Elenco dei compiti
A) Secondo il testo sul welfare aziendale, che cosa cambia con la nuova lettera f) rispetto al vecchio testo? Rispondi in una o due frasi.
B) Nel testo sul welfare aziendale, quale legge ha riformulato la lettera f) dell’articolo 51, comma 2, del Tuir?
C) Traduci in inglese questa frase del testo sul welfare aziendale: "La legge di Stabilità per il 2016 (articolo 1, commi 182-190) ha, tra l’altro, riformulato la lettera f) dell’articolo 51, comma 2, del Tuir, disponendo che non concorrono alla formazione del reddito di lavoro dipendente «l’utilizzazione delle opere e dei servizi riconosciuti dal datore di lavoro volontariamente o in conformità a disposizioni di contratto o di accordo o di regolamento aziendale, offerti alla generalità dei dipendenti o a categorie di dipendenti e ai familiari indicati nell’articolo 12 per le finalità di cui al comma 1 dell’articolo 100;»."

Testo di partenza
======

Welfare aziendale, regolamento interno non è sufficiente per l’integrale deducibilità senza l’accordo collettivo

Welfare aziendale, regolamento interno non è sufficiente per l’integrale deducibilità senza l’accordo collettivo

Welfare

La legge di Stabilità per il 2016 (articolo 1, commi 182-190) ha, tra l’altro, riformulato la lettera f) dell’articolo 51, comma 2, del Tuir, disponendo che non concorrono alla formazione del reddito di lavoro dipendente «l’utilizzazione delle opere e dei servizi riconosciuti dal datore di lavoro volontariamente o in conformità a disposizioni di contratto o di accordo o di regolamento aziendale, offerti alla generalità dei dipendenti o a categorie di dipendenti e ai familiari indicati nell’articolo 12 per le finalità di cui al comma 1 dell’articolo 100;». Rispetto al vecchio testo la novella esclude dal reddito di lavoro dipendente le opere e i servizi di cui al comma 1 dell’articolo 100, anche nelle ipotesi in cui siano riconosciuti al lavoratore sulla base di:
– contratti,
– accordi o regolamenti aziendali.

======

Righe estratte
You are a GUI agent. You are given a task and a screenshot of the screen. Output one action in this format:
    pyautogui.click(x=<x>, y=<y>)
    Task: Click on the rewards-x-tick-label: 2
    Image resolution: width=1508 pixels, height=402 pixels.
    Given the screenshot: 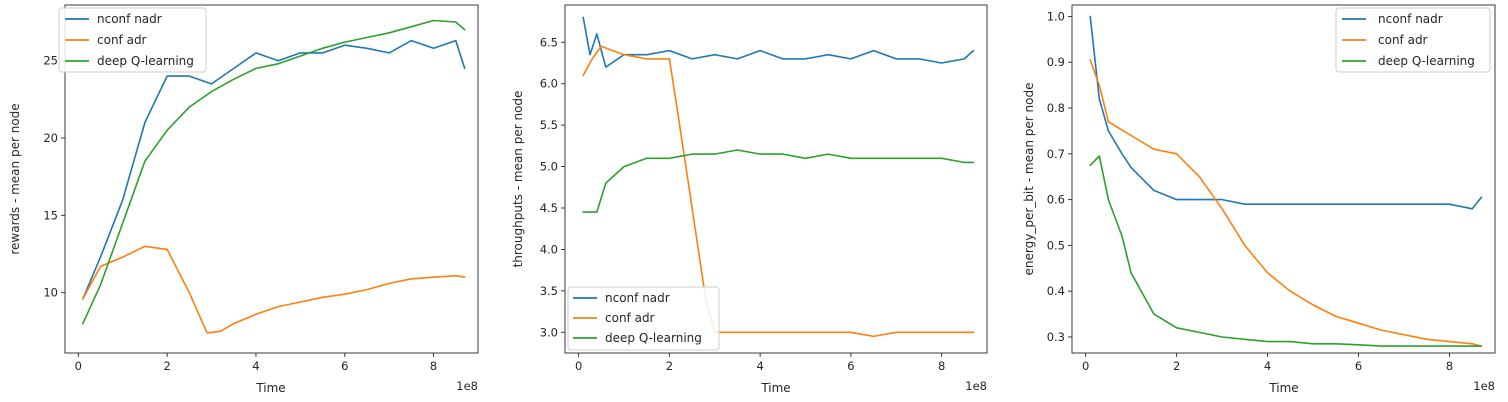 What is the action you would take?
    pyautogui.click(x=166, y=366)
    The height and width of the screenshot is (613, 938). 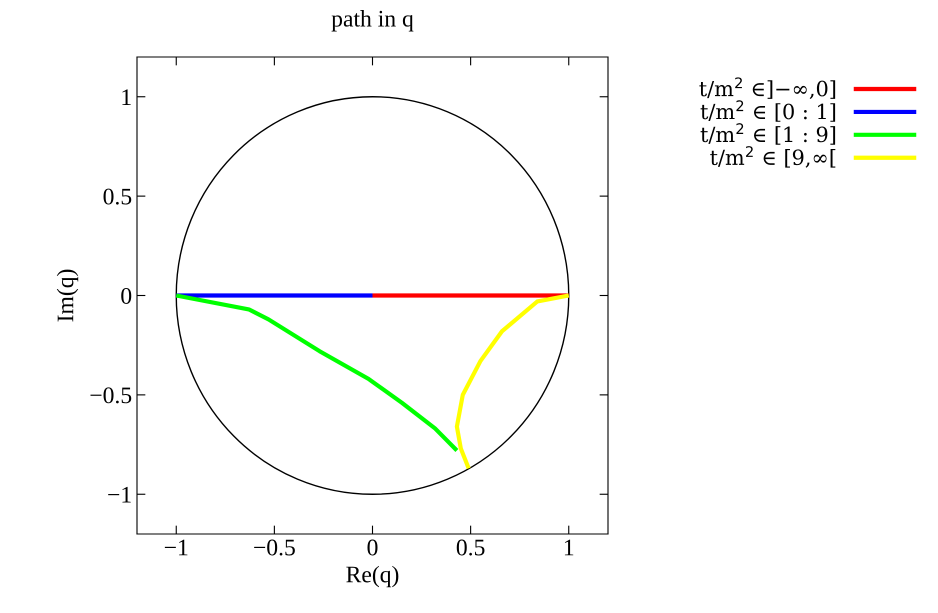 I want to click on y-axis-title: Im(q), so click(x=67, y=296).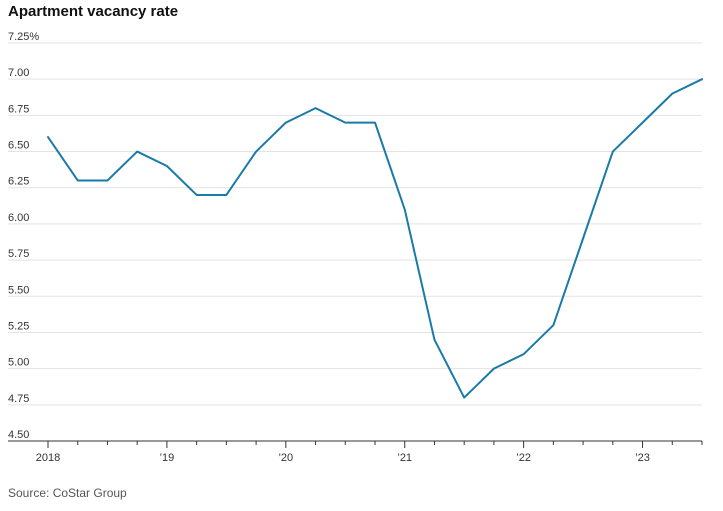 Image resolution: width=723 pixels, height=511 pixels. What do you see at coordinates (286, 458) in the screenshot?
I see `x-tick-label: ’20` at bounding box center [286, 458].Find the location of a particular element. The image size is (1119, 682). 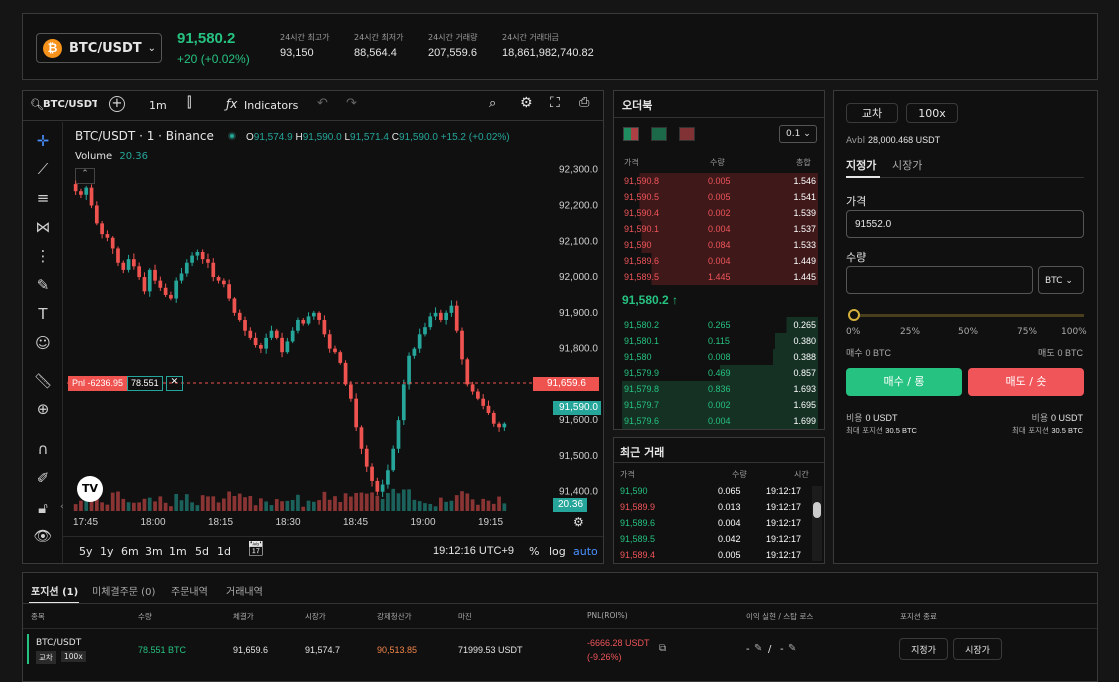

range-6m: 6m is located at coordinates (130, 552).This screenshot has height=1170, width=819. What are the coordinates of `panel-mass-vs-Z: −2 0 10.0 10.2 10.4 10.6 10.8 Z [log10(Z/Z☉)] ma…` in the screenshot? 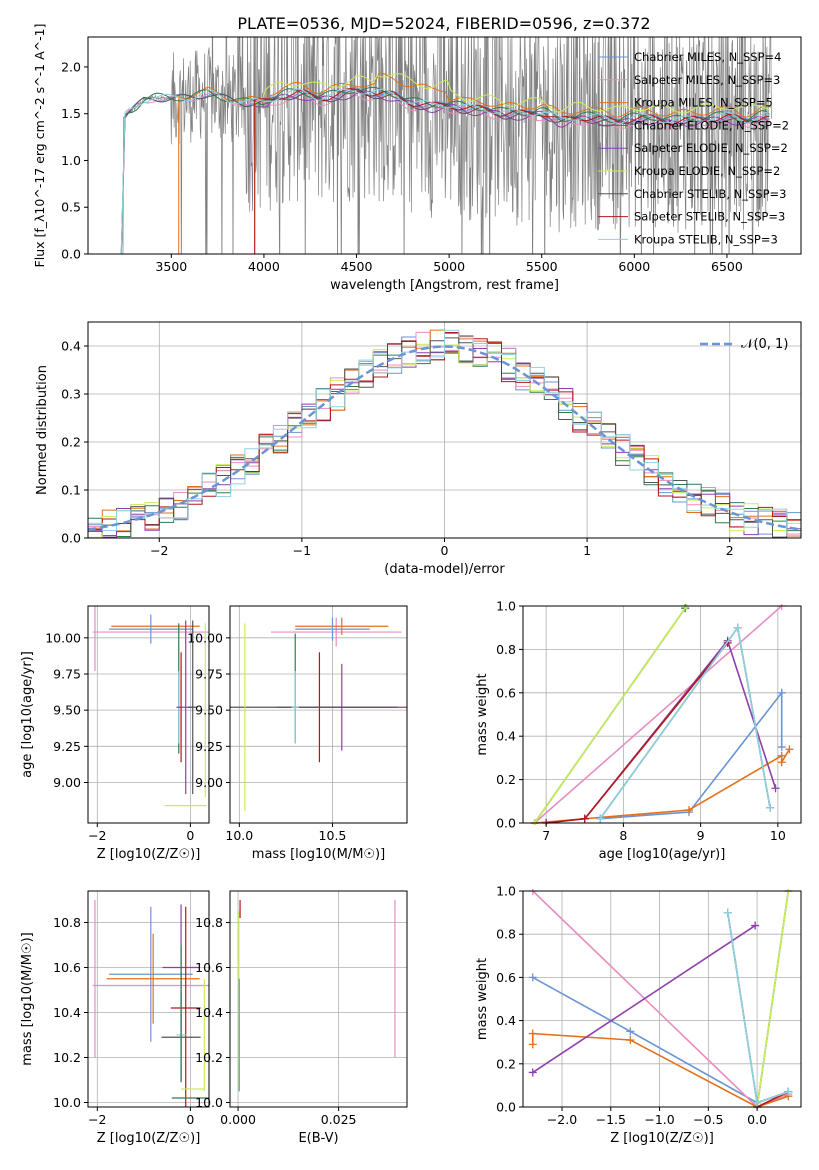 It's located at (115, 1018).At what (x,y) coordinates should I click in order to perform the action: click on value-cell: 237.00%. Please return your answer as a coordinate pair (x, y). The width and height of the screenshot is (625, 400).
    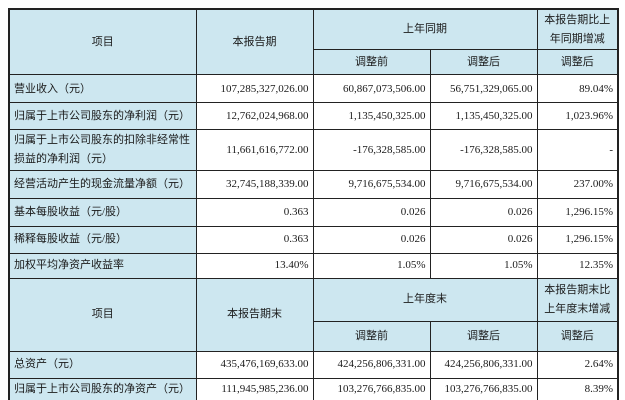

======

Risposte ai compiti
A) Con la nuova lettera f), le opere e i servizi di cui al comma 1 dell’articolo 100 sono esclusi dal reddito di lavoro dipendente. L’esclusione vale anche quando sono riconosciuti al lavoratore sulla base di contratti, accordi o regolamenti aziendali.

B) La legge di Stabilità per il 2016 (articolo 1, commi 182-190).

C) Among other things, the 2016 Stability Law (Article 1, paragraphs 182-190) reworded letter f) of Article 51, paragraph 2, of the Tuir, providing that the following do not count toward employment income: "the use of works and services granted by the employer voluntarily or in accordance with provisions of a contract, agreement, or company regulation, offered to all employees or to categories of employees and to the family members listed in Article 12 for the purposes referred to in paragraph 1 of Article 100;".